● INSTRUCTIONS TO FOLLOW: Every entry must be reproduced word for word.

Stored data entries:
# # # #
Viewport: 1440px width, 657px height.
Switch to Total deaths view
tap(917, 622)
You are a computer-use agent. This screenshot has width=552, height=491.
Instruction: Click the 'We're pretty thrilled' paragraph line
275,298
# # # #
● OUTPUT:
Viewport: 1440px width, 657px height.
Switch to Total deaths view
tap(917, 622)
You are a computer-use agent. This screenshot has width=552, height=491.
Instruction: Click the 'We're pretty thrilled' paragraph line
275,298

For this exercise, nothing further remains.